With a prisoner, he'd have no qualms. He was fairly sure he could keep her security interlocks open if he tried. But she wasn't a prisoner, so he backed off.
"How'd it go?" Ratchet asked when Jazz began to move again.
"She won't kill you, and Caurun might have a willing prisoner," Jazz explained briefly. "She's torn up about whatever it is she remembers now. She needs to have somebody go in there and look at it, but I wasn't going to force her."
"That's a plus. Did she give an indication on who should look?" he asked, mulling it over. "Or what happened?"

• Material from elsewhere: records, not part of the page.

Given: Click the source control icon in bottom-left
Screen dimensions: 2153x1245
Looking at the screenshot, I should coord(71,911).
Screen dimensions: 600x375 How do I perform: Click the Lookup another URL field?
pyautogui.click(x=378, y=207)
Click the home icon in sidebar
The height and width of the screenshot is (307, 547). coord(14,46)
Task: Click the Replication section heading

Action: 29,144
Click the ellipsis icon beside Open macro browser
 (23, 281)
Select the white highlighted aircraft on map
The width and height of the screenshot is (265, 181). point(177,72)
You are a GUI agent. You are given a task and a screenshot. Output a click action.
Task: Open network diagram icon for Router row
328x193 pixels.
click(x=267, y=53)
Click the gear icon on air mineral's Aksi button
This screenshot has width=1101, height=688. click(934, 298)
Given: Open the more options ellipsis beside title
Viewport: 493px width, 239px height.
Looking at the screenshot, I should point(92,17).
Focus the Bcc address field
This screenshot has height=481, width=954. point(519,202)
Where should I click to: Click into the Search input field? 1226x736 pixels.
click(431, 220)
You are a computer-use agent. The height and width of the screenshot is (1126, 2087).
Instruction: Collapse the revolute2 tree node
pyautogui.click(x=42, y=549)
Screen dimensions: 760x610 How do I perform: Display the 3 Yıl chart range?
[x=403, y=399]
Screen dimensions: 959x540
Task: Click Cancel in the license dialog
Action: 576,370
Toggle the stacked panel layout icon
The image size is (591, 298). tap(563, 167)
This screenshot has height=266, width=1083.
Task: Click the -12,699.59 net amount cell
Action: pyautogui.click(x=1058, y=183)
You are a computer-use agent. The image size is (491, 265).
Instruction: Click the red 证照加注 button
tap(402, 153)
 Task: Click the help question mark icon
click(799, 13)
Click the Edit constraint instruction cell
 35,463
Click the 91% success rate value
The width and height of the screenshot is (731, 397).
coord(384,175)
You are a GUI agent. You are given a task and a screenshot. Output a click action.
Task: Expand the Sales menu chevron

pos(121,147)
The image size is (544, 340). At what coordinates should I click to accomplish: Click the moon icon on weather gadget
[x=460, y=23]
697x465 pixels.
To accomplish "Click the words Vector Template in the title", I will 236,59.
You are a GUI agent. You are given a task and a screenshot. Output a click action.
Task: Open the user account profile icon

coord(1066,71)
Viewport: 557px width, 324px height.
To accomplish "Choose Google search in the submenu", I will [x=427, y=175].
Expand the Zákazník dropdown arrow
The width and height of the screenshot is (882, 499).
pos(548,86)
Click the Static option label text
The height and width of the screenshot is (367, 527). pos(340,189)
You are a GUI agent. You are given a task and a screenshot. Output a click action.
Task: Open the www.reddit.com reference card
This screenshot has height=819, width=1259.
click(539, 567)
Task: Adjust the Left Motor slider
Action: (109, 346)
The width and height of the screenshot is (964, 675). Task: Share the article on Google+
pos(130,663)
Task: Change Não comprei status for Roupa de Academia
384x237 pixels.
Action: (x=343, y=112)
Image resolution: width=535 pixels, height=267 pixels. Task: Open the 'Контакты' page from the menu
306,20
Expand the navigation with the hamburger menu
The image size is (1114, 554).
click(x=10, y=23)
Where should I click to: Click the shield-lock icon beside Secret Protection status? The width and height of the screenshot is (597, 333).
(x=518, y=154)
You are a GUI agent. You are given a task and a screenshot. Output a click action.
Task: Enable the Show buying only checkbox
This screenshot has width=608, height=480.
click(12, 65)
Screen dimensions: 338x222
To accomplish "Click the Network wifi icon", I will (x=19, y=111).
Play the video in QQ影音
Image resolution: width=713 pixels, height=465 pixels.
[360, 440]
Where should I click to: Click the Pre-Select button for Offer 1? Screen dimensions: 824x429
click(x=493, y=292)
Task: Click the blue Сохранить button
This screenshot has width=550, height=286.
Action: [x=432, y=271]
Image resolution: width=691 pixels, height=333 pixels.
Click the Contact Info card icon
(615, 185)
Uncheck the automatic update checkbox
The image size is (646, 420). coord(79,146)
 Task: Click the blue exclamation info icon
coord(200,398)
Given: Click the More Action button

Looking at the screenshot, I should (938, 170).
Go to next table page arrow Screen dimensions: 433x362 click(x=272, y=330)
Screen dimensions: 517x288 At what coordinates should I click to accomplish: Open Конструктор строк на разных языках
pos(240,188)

"Whatever it was, she feels horrible about it now that she remembers," he told Ratchet. "I'd say either me, or Prime, at this point. She trusts me, and he can tell her how much of it was acceptable from a war standpoint. This doesn't end our little problem about what to do with her, but at least she knows it herself, now."
"That's an improvement," Ratchet nodded. "Go spend some time with Mirage. Looks like you could use it."
"Not like Blaster's," Jazz said softly as he left.
"I know, old friend," Ratchet put a hand on Jazz's shoulder. "Most of us left who we need most behind."